5 Nonprofit Email Marketing Mistakes and How to Avoid Them
Getting your nonprofit email marketing up and running can be both tricky and time consuming. In addition to a series of posts on email marketing for nonprofits, we’ve highlighted these 5 nonprofit email marketing mistakes we see many nonprofits making. Read on to prevent your emails from ending up in the junk folder.
1. Not Having Permission:
The number one worst mistake you can make when initiating an email marketing campaign on behalf of your organization is to send an emails without permission. When you send an email to someone who didn’t ask to receive the email, it gets marked as SPAM. There’s no way around that. Messages sent to lists of people without permission will have lower key metrics, will get more complaints and will possibly get you blacklisted. To avoid these pitfalls, you must avoid sending emails to people who haven’t opted into your list… period.

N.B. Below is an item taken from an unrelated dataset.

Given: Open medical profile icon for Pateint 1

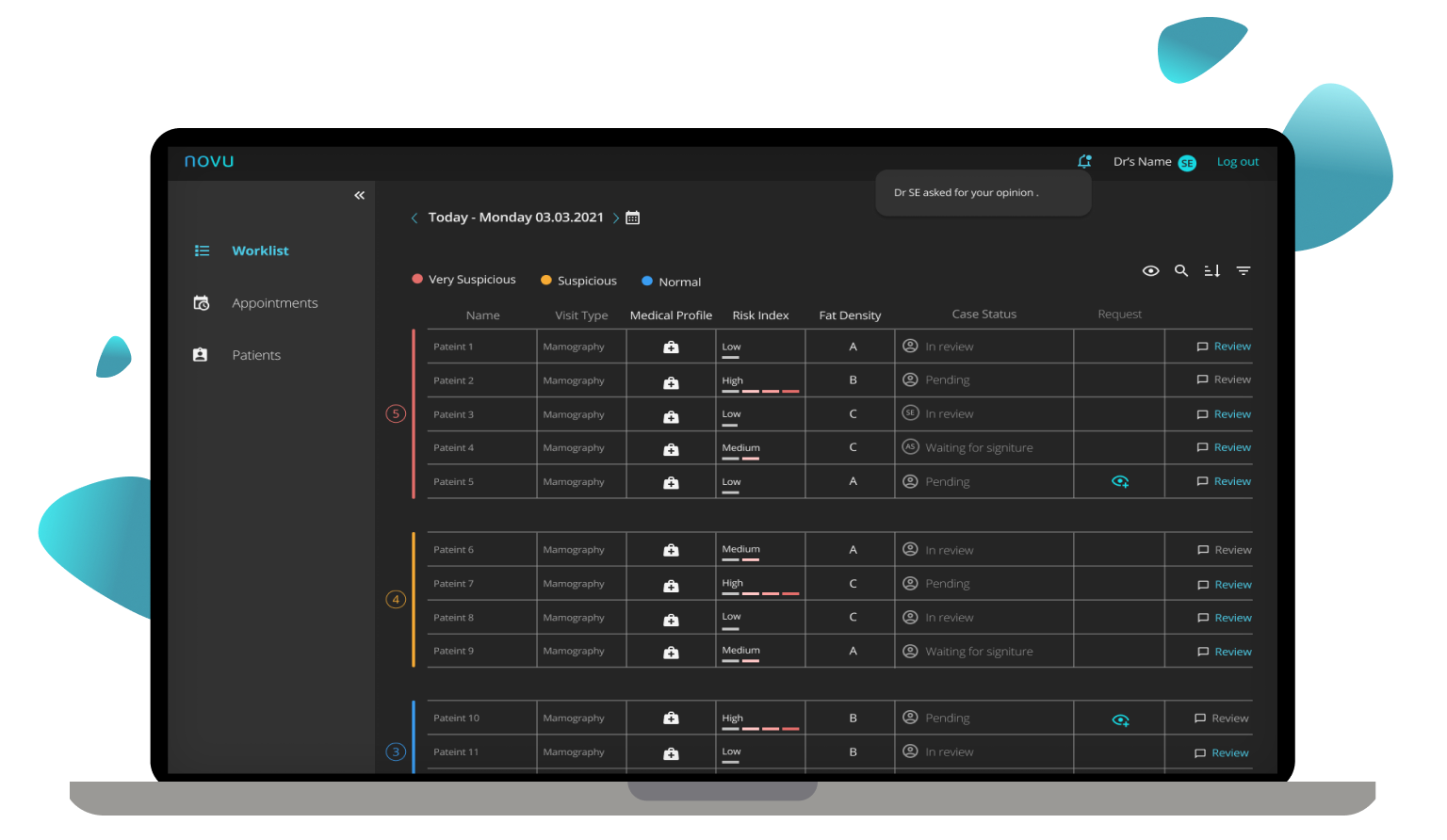Looking at the screenshot, I should pyautogui.click(x=671, y=347).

2. Buying or Renting an Email List:
Don’t make the mistake of buying or renting an email list; save your money and use it to build your list organically instead. If you are thinking about buying or renting a list ask yourself, “how many times has this email marketing list been sold?” The answer to that question is many times over and over again. If there was any value in this list to begin with it’s already been squeezed dry by the people who used it before you. Next ask yourself, “have the people on this list ever heard of my organization?” Probably not. People are trained to view any unknown email senders as suspicious and to report them as such. Even if the vendor tells you the list is “opted in,” the people on the list have doubtfully opted in to your email list. Any reputable Email service provider will require an opt-in list, which leads me to number 3:
3. Not Using an Email Service Provider:
Another email marketing mistake that nonprofits frequently make is not using an Email Service Provider (such as MailChimp) for their marketing emails. An ESP is a company dedicated to sending bulk marketing messages. There are many reasons that you need an ESP ranging from deliverability and automation to having professional looking templates and great compliance management. Any good ESP will also give you back vital key metrics for your nonprofit to take action on so that your next email is better. There are plenty of ESP’s out there and there is one for every budget, depending on how many emails you want to send and how sophisticated you want your nonprofits email marketing to be.
4. Sending from email@example.com:
If you are sending your email from a dontreply address you are essentially telling your supporters that you don’t actually care what they might have to say in return. Instead of telling your subscribers that you don’t want to hear from them, invite them to reply. At Media Cause, we use the reply to address firstname.lastname@example.org for our reply-to address and we’ve seen others use things like email@example.com or firstname.lastname@example.org. Keep in mind that this only works if someone actually manages the replies that are coming in – so make sure that someone is checking that inbox.
5. Not Taking Mobile Email Rendering Into Consideration:
As of December 2013, over 50% of emails are opened on a mobile device and this percentage is growing rapidly. It’s no wonder, according to eMarketer 14 minutes of every hour spent on mobile devices is spent on email versus just 4 on the desktop. This means you must be testing you designs on a mobile devices before sending them out. It’s also worth considering if a responsive email design (one that renders differently on different devices) is right for you, although compatibility isn’t 100%… yet.
Avoid these 5 email marketing mistakes and you’ll be on your way to the inboxes of people who want to hear from you and help your organization.